| TASK STATEMENT |
The following data has a line with "The image size is (1600, 510)." and a line with "Click the top Search input field". Write out exactly those lines and all the lines between them.
┌──
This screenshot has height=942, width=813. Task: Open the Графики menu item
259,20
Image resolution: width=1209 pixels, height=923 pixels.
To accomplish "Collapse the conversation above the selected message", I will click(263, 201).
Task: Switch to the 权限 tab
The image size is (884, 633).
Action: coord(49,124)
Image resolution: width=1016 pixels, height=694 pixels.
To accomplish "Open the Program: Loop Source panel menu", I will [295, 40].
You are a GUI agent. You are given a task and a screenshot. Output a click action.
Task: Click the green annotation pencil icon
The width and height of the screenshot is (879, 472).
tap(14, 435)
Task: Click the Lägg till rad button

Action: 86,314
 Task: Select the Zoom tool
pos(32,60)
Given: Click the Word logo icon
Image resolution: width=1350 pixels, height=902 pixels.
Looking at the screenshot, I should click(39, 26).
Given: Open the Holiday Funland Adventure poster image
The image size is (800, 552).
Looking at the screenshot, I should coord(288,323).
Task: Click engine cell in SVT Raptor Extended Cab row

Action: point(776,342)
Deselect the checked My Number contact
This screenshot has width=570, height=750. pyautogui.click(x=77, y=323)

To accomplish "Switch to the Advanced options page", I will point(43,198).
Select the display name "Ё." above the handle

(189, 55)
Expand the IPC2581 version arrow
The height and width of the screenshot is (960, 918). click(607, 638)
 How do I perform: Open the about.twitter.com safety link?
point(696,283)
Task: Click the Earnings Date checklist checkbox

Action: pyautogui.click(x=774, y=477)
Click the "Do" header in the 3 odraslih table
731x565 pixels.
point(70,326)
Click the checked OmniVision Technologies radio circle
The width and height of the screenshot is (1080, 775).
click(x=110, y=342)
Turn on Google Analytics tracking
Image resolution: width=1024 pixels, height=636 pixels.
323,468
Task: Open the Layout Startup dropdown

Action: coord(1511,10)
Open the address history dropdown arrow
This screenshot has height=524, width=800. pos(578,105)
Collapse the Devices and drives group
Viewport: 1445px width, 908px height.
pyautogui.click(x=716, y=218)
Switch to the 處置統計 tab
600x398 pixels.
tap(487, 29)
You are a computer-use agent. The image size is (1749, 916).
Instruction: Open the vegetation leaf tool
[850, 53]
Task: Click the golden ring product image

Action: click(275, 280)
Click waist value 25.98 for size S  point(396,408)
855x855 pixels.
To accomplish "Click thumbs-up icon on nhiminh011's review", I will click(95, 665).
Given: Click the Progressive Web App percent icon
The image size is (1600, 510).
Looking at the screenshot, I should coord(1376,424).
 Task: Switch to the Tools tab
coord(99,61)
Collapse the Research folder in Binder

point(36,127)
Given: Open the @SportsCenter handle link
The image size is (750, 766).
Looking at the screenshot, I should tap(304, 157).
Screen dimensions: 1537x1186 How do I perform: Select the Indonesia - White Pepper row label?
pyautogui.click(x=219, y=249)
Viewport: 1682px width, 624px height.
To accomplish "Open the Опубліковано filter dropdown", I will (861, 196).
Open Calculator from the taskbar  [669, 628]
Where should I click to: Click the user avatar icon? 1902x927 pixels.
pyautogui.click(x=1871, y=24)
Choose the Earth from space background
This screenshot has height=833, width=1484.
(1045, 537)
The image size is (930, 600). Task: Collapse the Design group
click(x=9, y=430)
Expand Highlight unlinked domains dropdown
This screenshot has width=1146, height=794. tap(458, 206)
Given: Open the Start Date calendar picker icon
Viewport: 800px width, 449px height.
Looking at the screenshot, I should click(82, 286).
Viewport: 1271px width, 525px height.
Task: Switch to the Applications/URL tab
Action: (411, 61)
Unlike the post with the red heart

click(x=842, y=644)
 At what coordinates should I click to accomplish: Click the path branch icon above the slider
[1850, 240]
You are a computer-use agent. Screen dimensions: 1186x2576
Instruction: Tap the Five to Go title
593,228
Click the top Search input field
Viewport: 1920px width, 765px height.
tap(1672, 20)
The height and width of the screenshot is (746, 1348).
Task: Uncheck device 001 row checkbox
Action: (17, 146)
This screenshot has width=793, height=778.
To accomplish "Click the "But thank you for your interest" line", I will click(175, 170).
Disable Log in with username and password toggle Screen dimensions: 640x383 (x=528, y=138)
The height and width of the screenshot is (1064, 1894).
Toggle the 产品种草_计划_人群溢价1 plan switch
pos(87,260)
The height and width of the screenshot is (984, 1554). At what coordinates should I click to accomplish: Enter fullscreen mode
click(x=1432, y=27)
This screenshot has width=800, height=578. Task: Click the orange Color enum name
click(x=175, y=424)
└──
| RESPONSE TO THE TASK |
The image size is (1600, 510).
Looking at the screenshot, I should coord(1376,424).
 Task: Switch to the Tools tab
coord(99,61)
Collapse the Research folder in Binder

point(36,127)
Given: Open the @SportsCenter handle link
The image size is (750, 766).
Looking at the screenshot, I should tap(304, 157).
Screen dimensions: 1537x1186 How do I perform: Select the Indonesia - White Pepper row label?
pyautogui.click(x=219, y=249)
Viewport: 1682px width, 624px height.
To accomplish "Open the Опубліковано filter dropdown", I will (861, 196).
Open Calculator from the taskbar  [669, 628]
Where should I click to: Click the user avatar icon? 1902x927 pixels.
pyautogui.click(x=1871, y=24)
Choose the Earth from space background
This screenshot has height=833, width=1484.
(1045, 537)
The image size is (930, 600). Task: Collapse the Design group
click(x=9, y=430)
Expand Highlight unlinked domains dropdown
This screenshot has width=1146, height=794. tap(458, 206)
Given: Open the Start Date calendar picker icon
Viewport: 800px width, 449px height.
Looking at the screenshot, I should click(82, 286).
Viewport: 1271px width, 525px height.
Task: Switch to the Applications/URL tab
Action: (411, 61)
Unlike the post with the red heart

click(x=842, y=644)
 At what coordinates should I click to accomplish: Click the path branch icon above the slider
[1850, 240]
You are a computer-use agent. Screen dimensions: 1186x2576
Instruction: Tap the Five to Go title
593,228
Click the top Search input field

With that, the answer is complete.